So would this be why
char temp[40] = "[A-Z]{2}[0-9]{3}";

temp can hold 40 characters per your declaration, and the content only
occupies 16 + 1 ('\0'). It has space for 23 more characters.
strcat(temp,argv[1]);
strcat(temp,"[0][0-9]{4}");
works and
char temp[40] = "";
strcpy(temp,strcat("[A-Z]{2}[0-9]{3}",argv[1]));

"[A-Z]{2}[0-9]{3}" can hold 16 + 1. That's it. There's no more space for
anything else. Also, you are not allowed to modify string literals. The
standard says that it results in undefined behavior. That's why on your
machine it gave you bad output and it crashed on mine. It is conceivable
that it may output a correct result on a different machine, but nobody
can tell.
strcat(temp,"[0][0-9]{4}");
does not?

This works. The problem is in the previous line, inside the first strcpy.
 
J

jameskuyper

You have a problem where you are trying to concatenate a string to a
string literal. You can't do that. strcat will not allocate memory to fit
the two strings. It will try to append the second string to the first
which means that the first parameter needs to have enough memory to hold
both strings and it cannot be a either a constant or a string literal.

So would this be why
char temp[40] = "[A-Z]{2}[0-9]{3}";
strcat(temp,argv[1]);
strcat(temp,"[0][0-9]{4}");
works and
char temp[40] = "";
strcpy(temp,strcat("[A-Z]{2}[0-9]{3}",argv[1]));
strcat(temp,"[0][0-9]{4}");
does not?

to be honest, I don't see the difference.

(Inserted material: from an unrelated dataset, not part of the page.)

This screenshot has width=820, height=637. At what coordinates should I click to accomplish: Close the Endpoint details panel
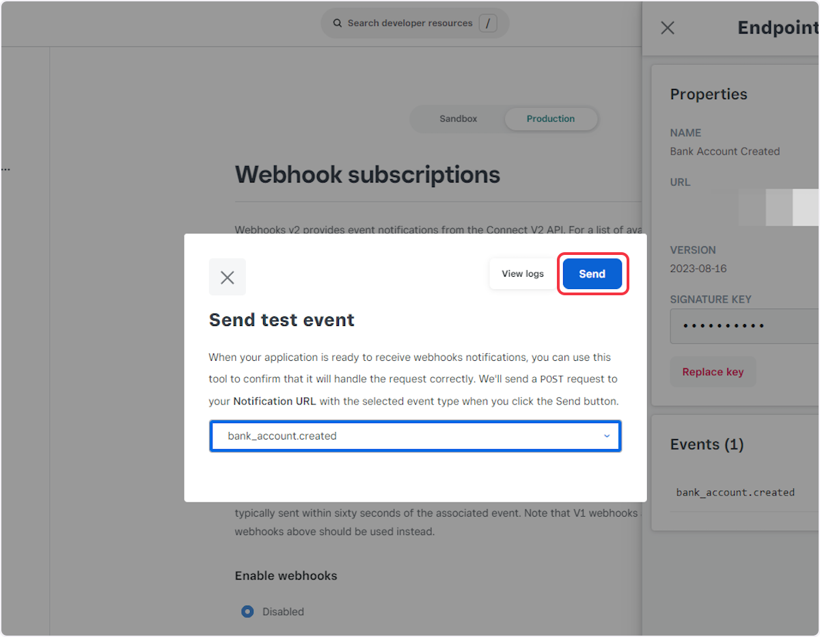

The string literal "[A-Z]{2}[0-9]{3}" causes an unnamed array of 17
characters to be created. When used as an initializer for temp, that
array is copied over to the 'temp' array (arguably, the unnamed array
doesn't even have to exist in this case, since there's no way for a
strictly conforming program to determine whether or not it exists).

However, when that string literal is used in the context of your strcat
() call, it has a value which is a pointer to the first byte of that
unnamed array. According to 6.4.5p6 "If the program attempts to modify
such an array, the behavior is undefined." This allows, for instance,
for the unnamed array to be stored in read-only memory.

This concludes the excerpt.